Central longevity regulators have limited effects on age-dependent phenotypic changes assessed at scale. Aging interventions in mice

Most previous research aimed at identifying genetic and environmental factors regulating aging has largely relied on using lifespan as the sole proxy measure for aging or was restricted to the assessment of a small number of aging traits. Here, we introduce a new resource derived from a novel analytical approach to aging that offers the following major improvements compared to prior research. We employed large-scale phenotyping to analyze not only a few, but hundreds of phenotypes and thousands of molecular markers across tissues and organ systems in a single study in aging C57BL/6J mice. For each phenotype, we established lifetime profiles to determine at which age age-dependent phenotypic change is first detectable relative to the young adult baseline.
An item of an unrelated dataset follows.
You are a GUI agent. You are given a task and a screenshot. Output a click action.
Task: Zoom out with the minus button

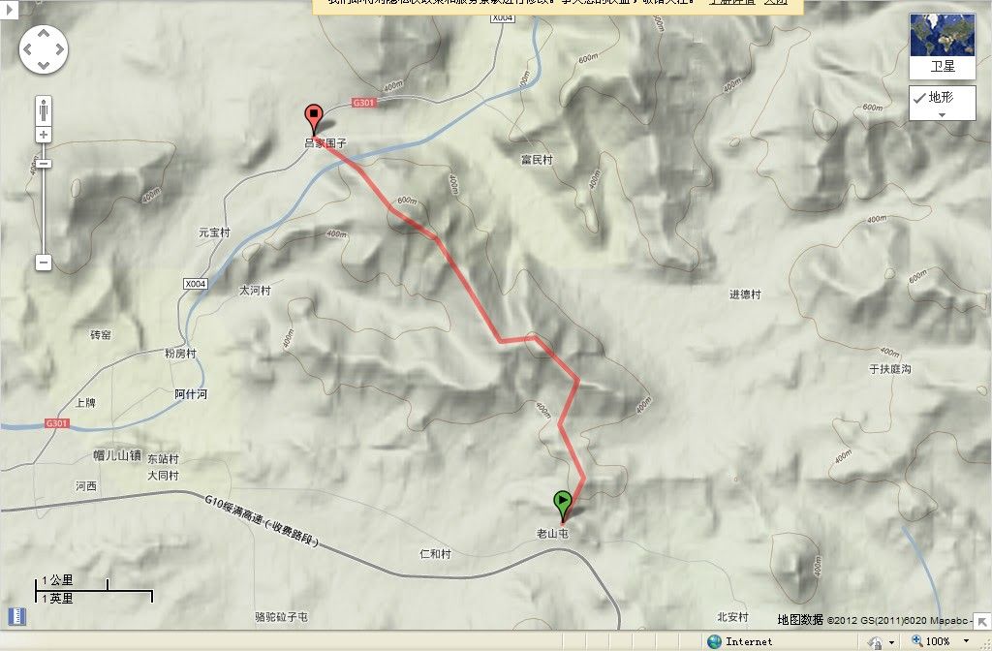(x=43, y=262)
We examined central genetic and environmental lifespan regulators (putative anti-aging interventions; PAAIs; targeting mTOR and growth hormone signaling; dietary restriction) for a possible amelioration of the signs and symptoms of aging. Importantly, in our study design, we included young treated groups of animals, subjected to PAAIs prior to the onset of age-dependent phenotypic change. This new study design allowed us to observe that most PAAI effects, surprisingly, influenced phenotypes long before the onset of age-dependent changes. Accordingly, many PAAI effects do not reflect a targeting of age-dependent phenotypic change, suggesting that the extent to which PAAIs influence the aging process has been overestimated.